I remember sitting through masses as a kid, where the homily talked about how GOOD a man Joseph was, because he didn't break off his engagement to Mary when he found out she was mysteriously pregnant. Because instead, he took care of her and raised Jesus as his own son. He is held up as an example, an EXCEPTIONAL example of a husband and a father because he keeps his word, and doesn't throw Mary to the wolves. He considers it briefly, of course, but what bothers him isn't that Mary made this decision all by her lonesome, and didn't consider his feelings at all in the moment of truth. It's that she's pregnant. Nothing else, except for that. And once he learns that baby is God's? Pfft. It's all good! We don't get a peep after that about him being angry or taking Mary to task for not letting him in on her decision making process, or letting him make the decision for her, for that matter.**
And I can't help but wonder: if God was so set on this order of things -- a woman's obedience to her husband, and subordination to the man she marries, why didn't he go THROUGH Joseph, or Mary's father, when he made this choice? I mean, okay, maybe no one says no to God. And maybe it wasn't EXACTLY a question. But if Mary had said no and God had gone through with his plan anyway, that would have gone a long, long way against Jesus' messages of love and peace. And over and over again, we see Jesus defending women from injustice, even welcoming them into his fold and teaching them, encouraging them to learn from him. This is not a guy who thinks women should be in the kitchen or that women are, by their natures, meant to be subordinate members of society.

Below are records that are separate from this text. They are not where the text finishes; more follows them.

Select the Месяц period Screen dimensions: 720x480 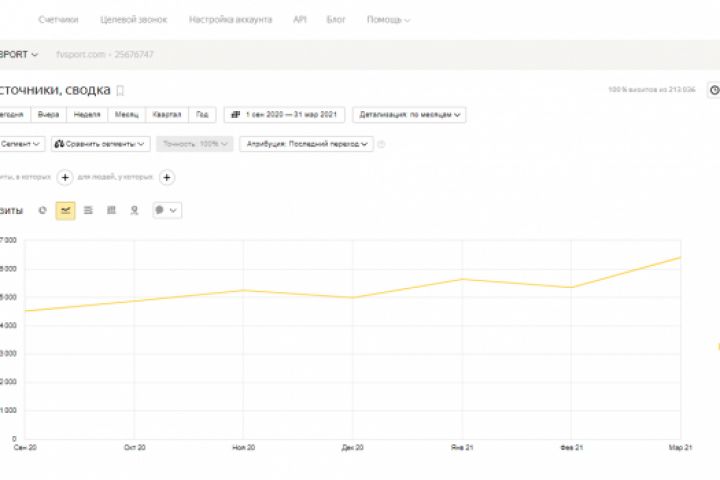[127, 115]
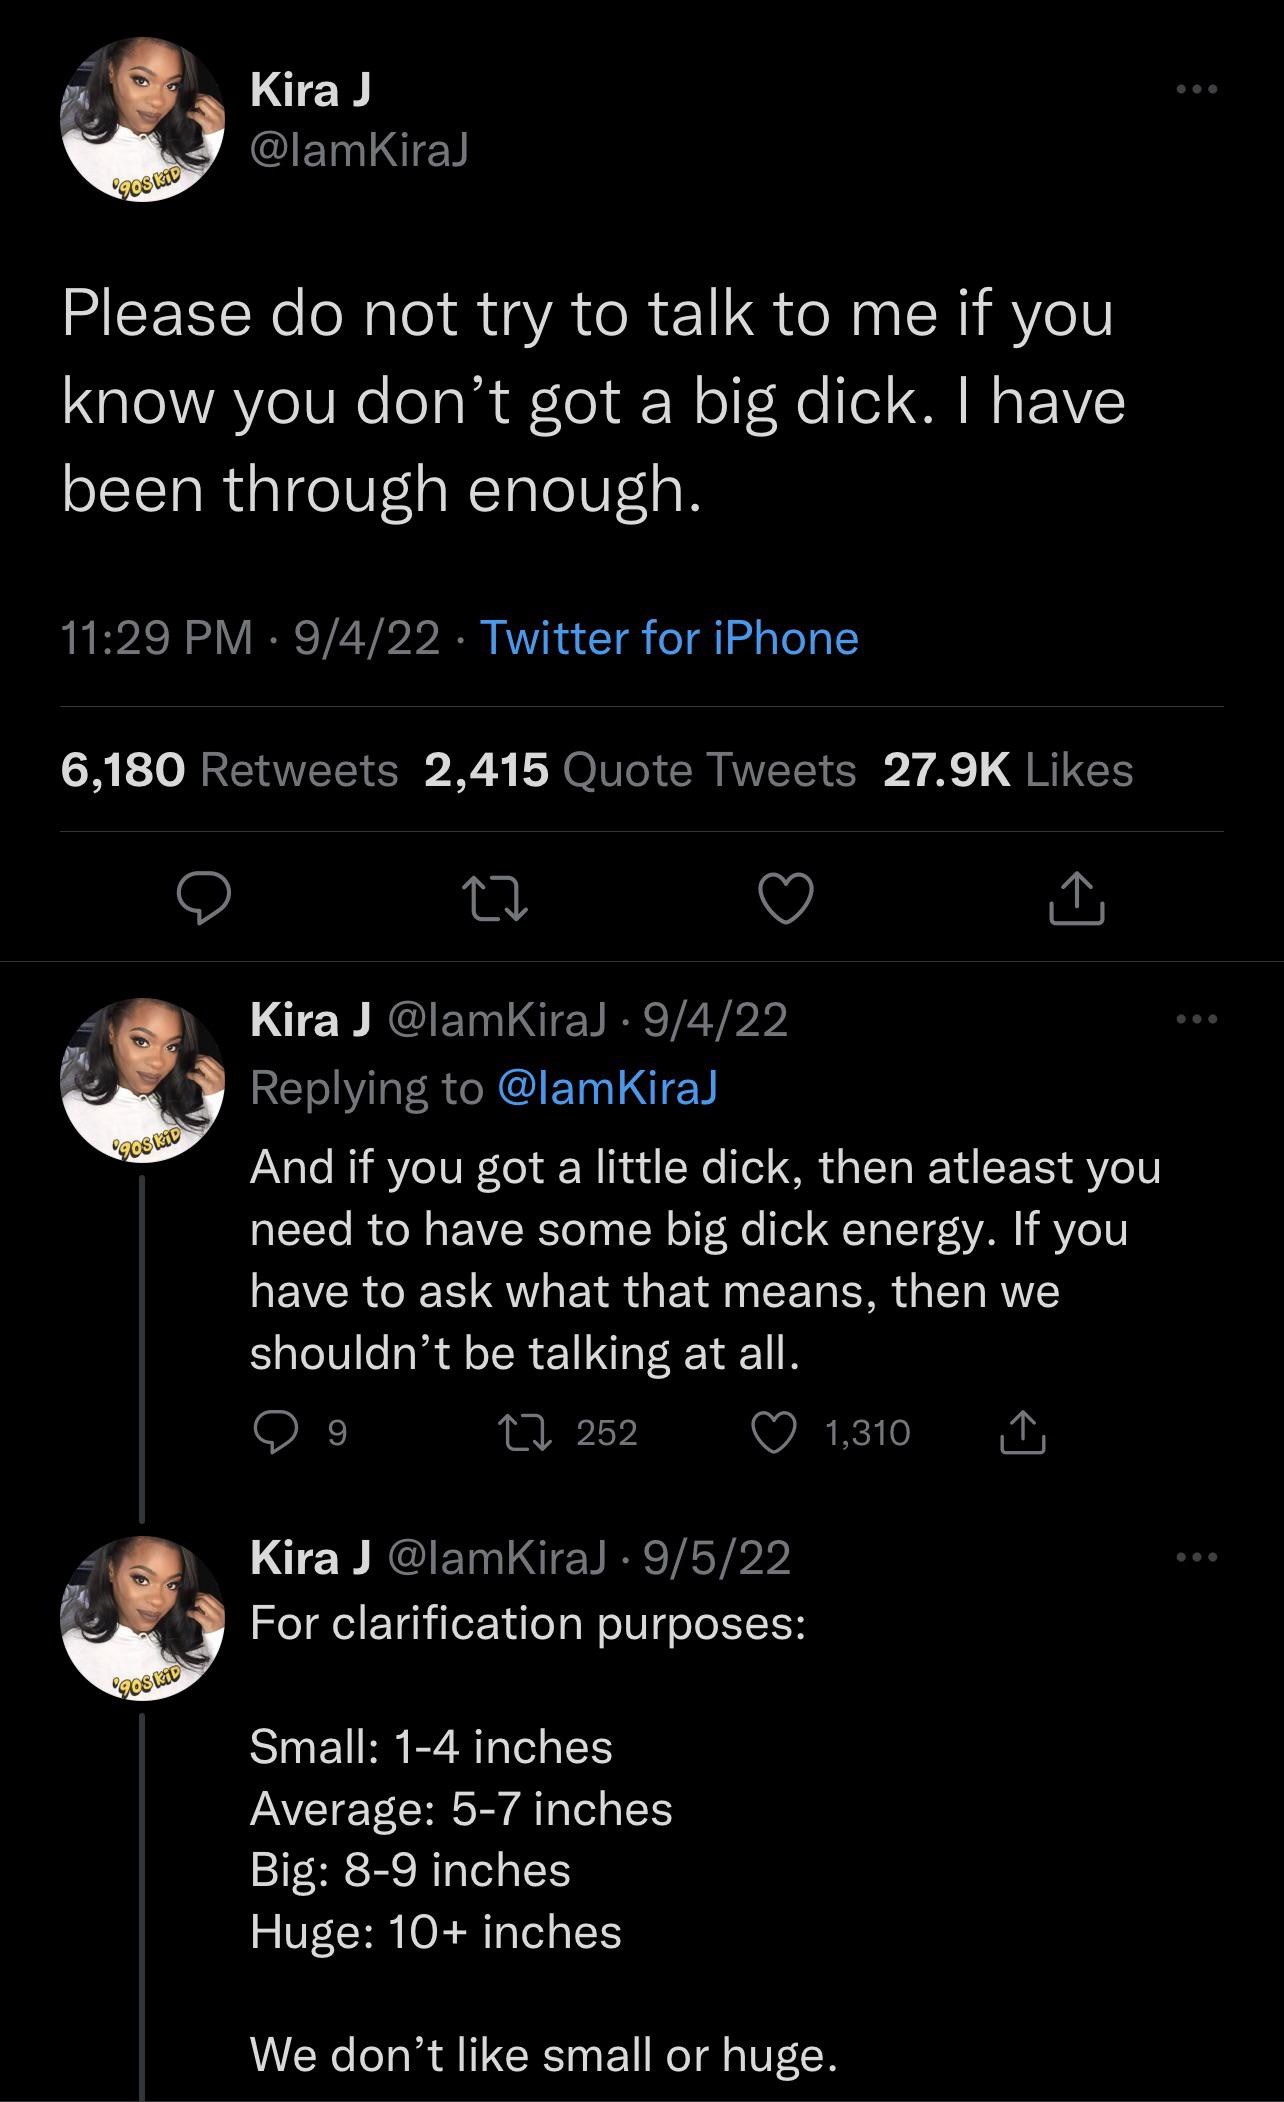The image size is (1284, 2102).
Task: View the 6,180 Retweets list
Action: click(229, 770)
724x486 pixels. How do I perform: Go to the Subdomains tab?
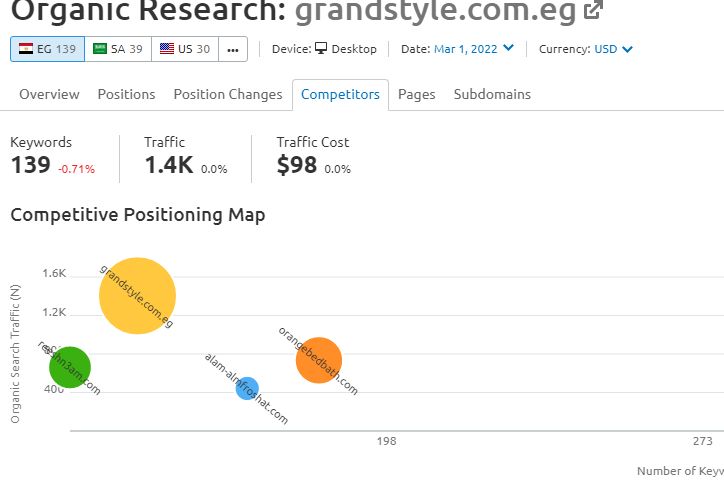[492, 94]
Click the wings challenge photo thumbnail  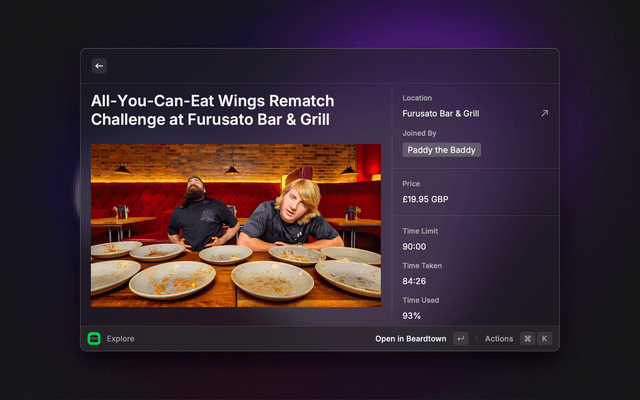tap(236, 225)
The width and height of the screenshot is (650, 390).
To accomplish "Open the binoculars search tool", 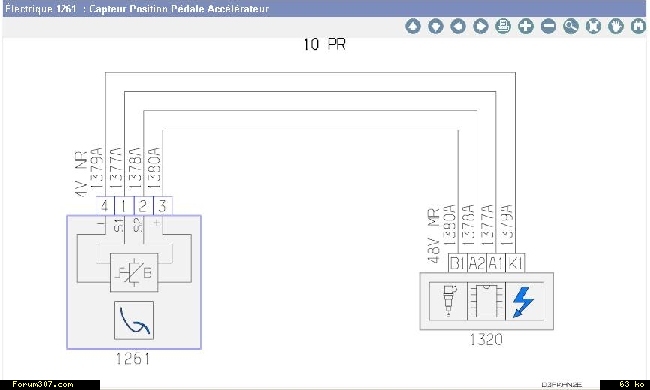I will 638,27.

So then, of course, I have to ask --
Why does this idea persist? Today.*** I mean, if Christians are supposed to be using the Holy Family as an example, as THE example, and this is the example they're setting -- why aren't we following it? Why is Joseph's keeping his word and allowing his wife the governance of her own self held up as such an EXCEPTIONAL example, instead of the rule?
It's just a thought.
*If that is how men are looking at women, then I definitely agree they should be treading *very* carefully and cautiously. I am not a church. I am not a building inside which people gather to worship, in the more literal sense, and I am certainly not an organization which requires governance. I am a person with absolute and final authority over my own self, just like you.
**I realize that Joseph and Mary predate Christianity, but since they are THE Holy Family, and you know, held up as examples of how we should all behave... I'm just saying.
***Rome was its own culture with its own problems and reasons and I'm really not sure we should be beholden to those outdated ideals necessarily, anymore? I mean. Rome was kind of a long time ago. We don't hold to OTHER Roman ideas. Like, I don't know, throwing people into arenas and watching them fight to the death by way of execution. Or keeping slaves. Or even having an emperor at all -- never mind later elevating said emperors to the level of gods. You know what I'm saying.